Reputation: 610
I have a dataframe names_df with 800 million rows with two columns. firstname and lastname. I need to find the total number of unique names from the two columns combined.
first_name last_name
0 john doe
1 jane doe
2 doe john
3 doe jane
:
799999999 Levi Ackerman
800000000 Gojo Satoru
I can simply do:
unique_names = np.concatenate((names_df.first_name.unique(), names_df.last_name.unique()), axis=None)
unique_names=set(unique_names.tolist())
print(len(unique_names))
However, this takes a lot of time and is inefficient, what is a more efficient of finding the total number of unique values from the two columns combined? the unique_names would look like this =
>>>print(unique_names)
>>> {'john','jane','doe','levi','ackerman','Gojo','satoru'}
Upvotes: 1
Views: 98
Reputation: 378
Edit upon edited question If you want all unique values from multiple columns you can use:
names= names_df[["first_name", "last_name"]].values.ravel()
unique_names = pd.unique(names)
n_unique_names = len(n_unique_names)
Old answer:
You could use drop_duplicates() from pandas and then look at the shape of the returned pandas.DataFrame. If / How much faster is to be seen though.
Upvotes: 0
Reputation: 26
Creating a temporary third column and computing the length of its unique values should be less computationally expensive.
names_df['full_name'] = names_df.first_name + names_df.last_name
total_unique_length = len(names_df.full_name.unique())
names_df = names_df.drop(columns='full_name')
print(total_unique_length)
EDIT - based on your edit, you just want unique names from both lists. If there is a Jane Doe and a John Doe, you want [John, Jane, Doe]
In this case it's much easier.
total_unique_length = len(names_df.first_name.unique()) + len(names_df.last_name.unique())

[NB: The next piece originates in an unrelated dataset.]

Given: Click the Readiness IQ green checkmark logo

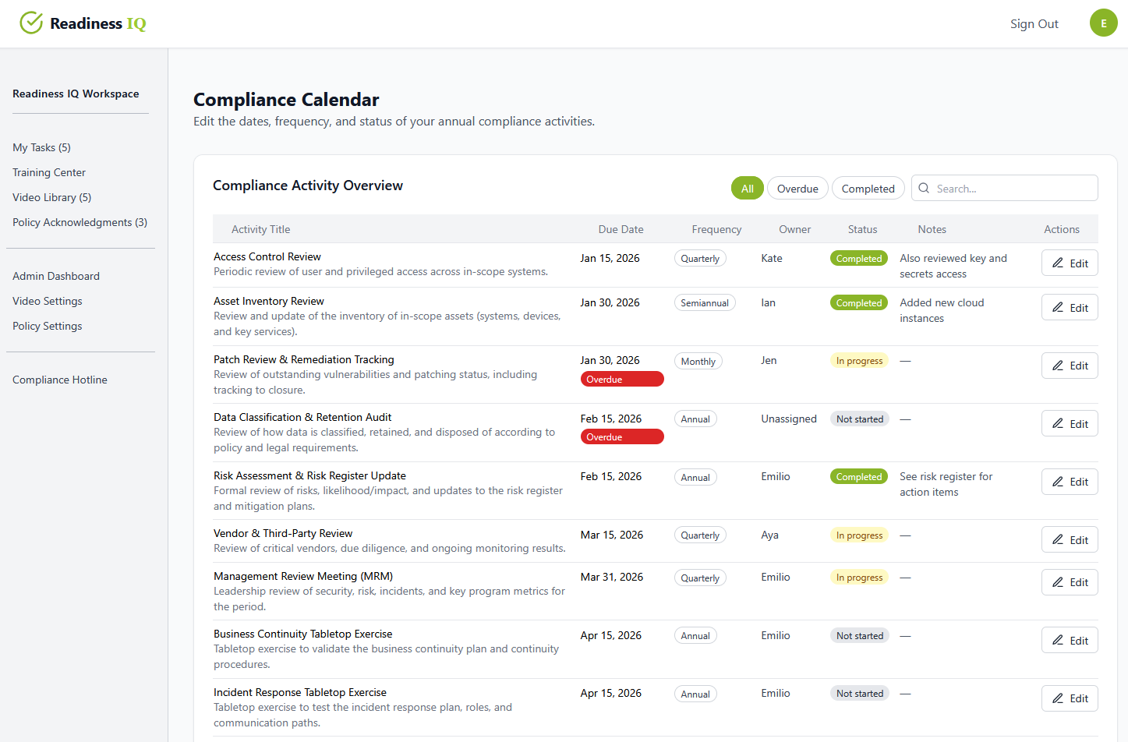Looking at the screenshot, I should 31,23.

print(total_unique_length)
Upvotes: 0
Reputation: 24314
use this(This is faster than your method):
set(names_df['first_name'].unique().tolist()+names_df['last_name'].unique().tolist())
Upvotes: 1
Reputation: 76
IF you have a multicore machine then, sort the data and divide it into 26 batches use python multiprocessing library. Get the unique from each batch and then you can merge all those unique df.
Upvotes: 0